(Task statement)
Answer the following from the article on new science fiction and fantasy releases:
(a) What kind of character is the protagonist of Fortune's Pawn?
(b) Which two historical events did not occur in the alternate history of Burning Paradise?
(c) In Masks, what do the magically infused masks expose?

For more traditional, space-based science fiction, there's Rachel Bach's new Paradox series which launches this month with Fortune's Pawn. It's the story of an ambitious mercenary who secures a position on a trading spaceship that puts her in more danger than she bargained for.
Meanwhile, Frank Schatzing offers up Limit, a near-future thriller that shows that humankind may be too innovative for its own continued existence. It includes a space elevator for the rich, space tourism, Earthside hackers and a cybercop who stumbles upon a conspiracy that puts elite space tourists in danger. Another thriller being offered this month is Libby McGugan's The Eidolon, a story mixing science, philosophy and espionage that examines the gap between life and death.
In Burning Paradise, Robert Charles Wilson offers us a present day alternate history in which there was no Great Depression and there was no World War II. That's because humans are being farmed by an extraterrestrial entity that has been altering our destiny, and while it may all seem benign, anyone who is found to know the truth is killed.
On the fantasy side of speculative fiction, Elizabeth Bear offers One-Eyed Jack, where personifications of the city of Las Vegas (named The One-Eyed Jack and the Suicide King) are characters. The book is about how The Suicide King vanishes and The One-Eyed Jack enlists the aid of undead allies (the ghosts of Doc Holliday and John Henry, echoes of imaginary super spies, and a vampire) to find him.
There's also E. C. Blake's Masks, which starts a new fantasy series where publically worn masks, used to denote social status and profession, are also magically infused to expose treasonous thoughts.
Readers of already-in-progress series may be pleased to know about the following releases as well:
¨ Contagion by Tim Lebbon
¨ Fiddlehead by Cherie Priest
¨ Iron Winter by Stephen Baxter
¨ Last to Rise by Francis F. Knight
¨ Long Live the Queen by Kate Locke (Orbit)
¨ Romulus Buckle & the Engines of War by Richard Ellis Preston Jr.

(Extracted entries)
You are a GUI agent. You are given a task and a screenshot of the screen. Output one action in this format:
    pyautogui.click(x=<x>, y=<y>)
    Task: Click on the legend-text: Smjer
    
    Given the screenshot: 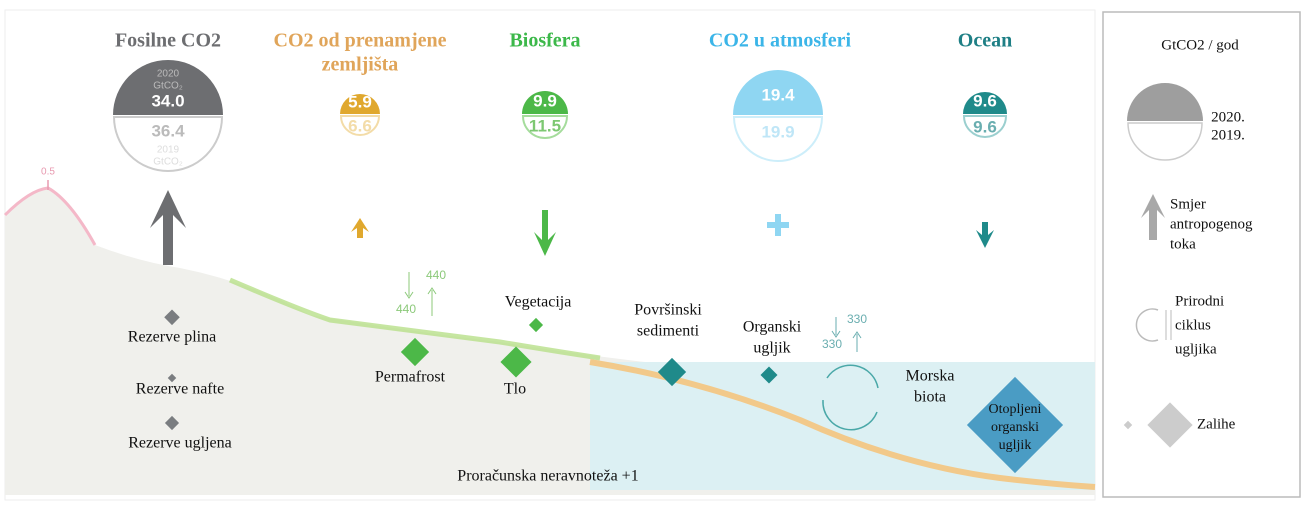 What is the action you would take?
    pyautogui.click(x=1188, y=204)
    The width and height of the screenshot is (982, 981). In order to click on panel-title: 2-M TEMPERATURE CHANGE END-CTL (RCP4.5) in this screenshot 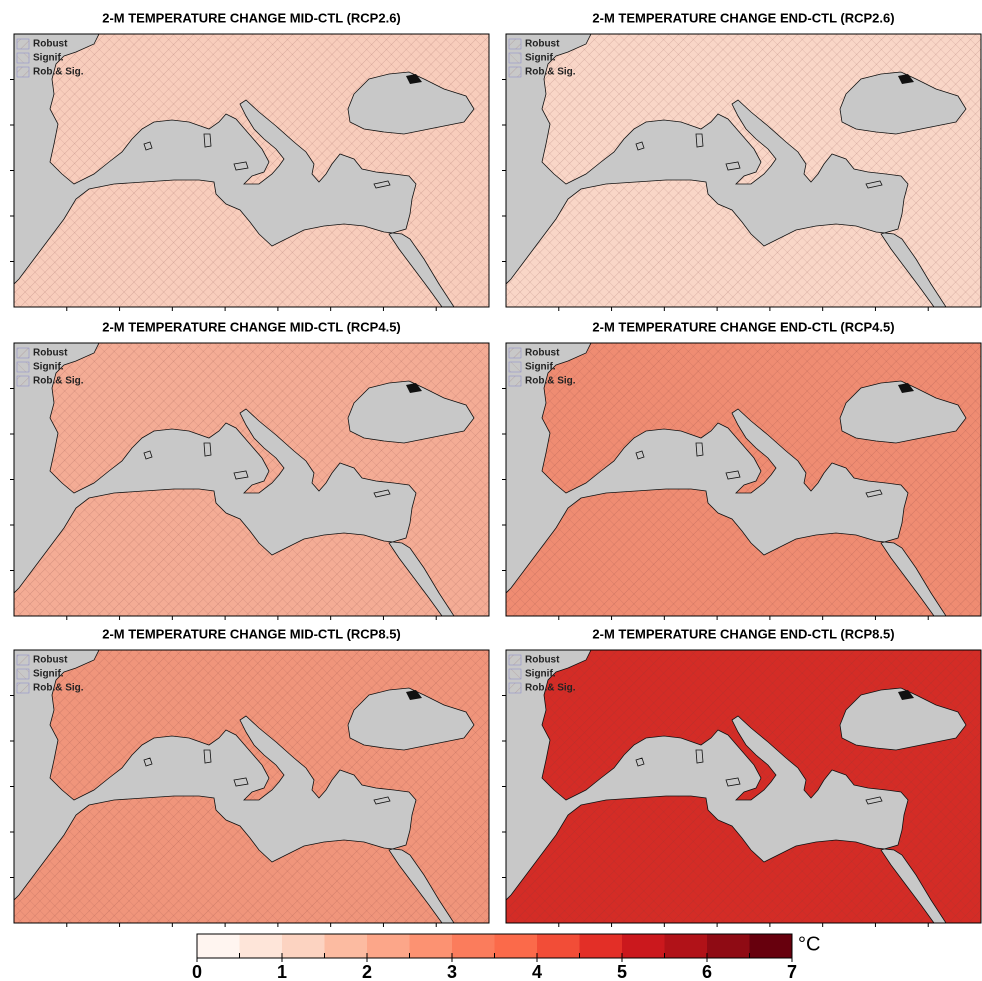, I will do `click(743, 326)`. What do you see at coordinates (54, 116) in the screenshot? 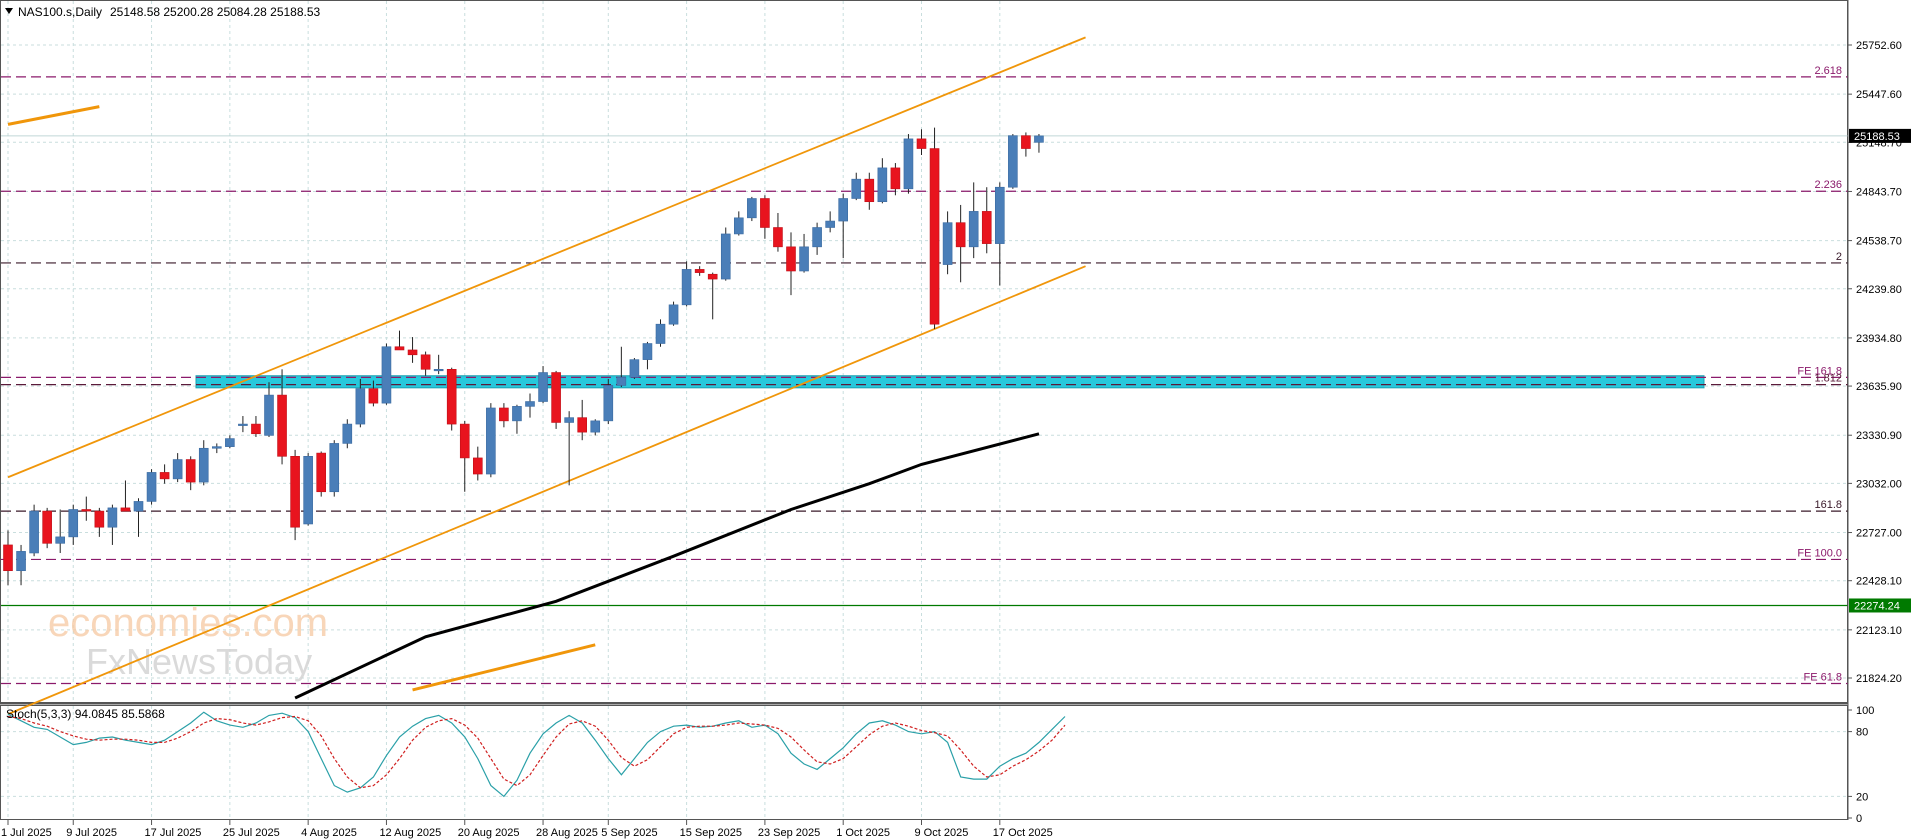
I see `channel-line` at bounding box center [54, 116].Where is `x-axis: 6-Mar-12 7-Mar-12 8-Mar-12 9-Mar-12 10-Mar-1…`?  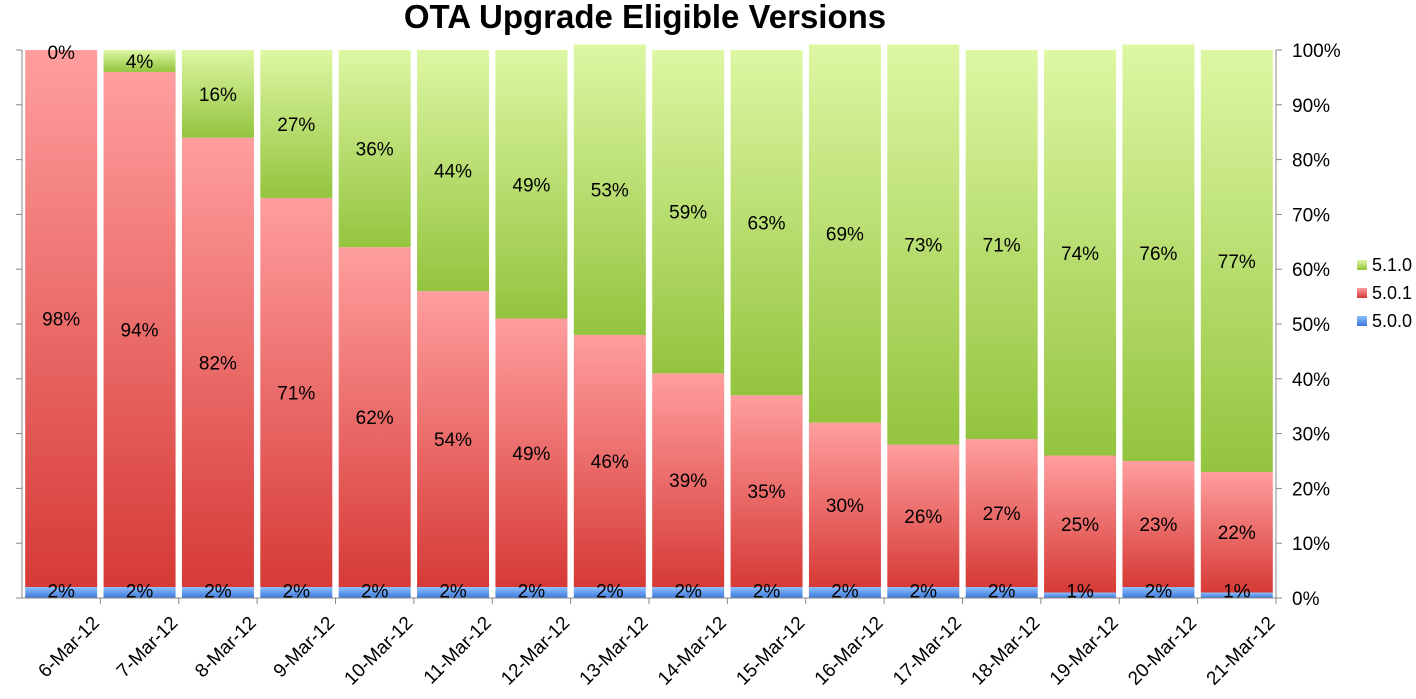 x-axis: 6-Mar-12 7-Mar-12 8-Mar-12 9-Mar-12 10-Mar-1… is located at coordinates (651, 644).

(Task response)
(a) An ambitious mercenary.
(b) The Great Depression and World War II.
(c) Treasonous thoughts.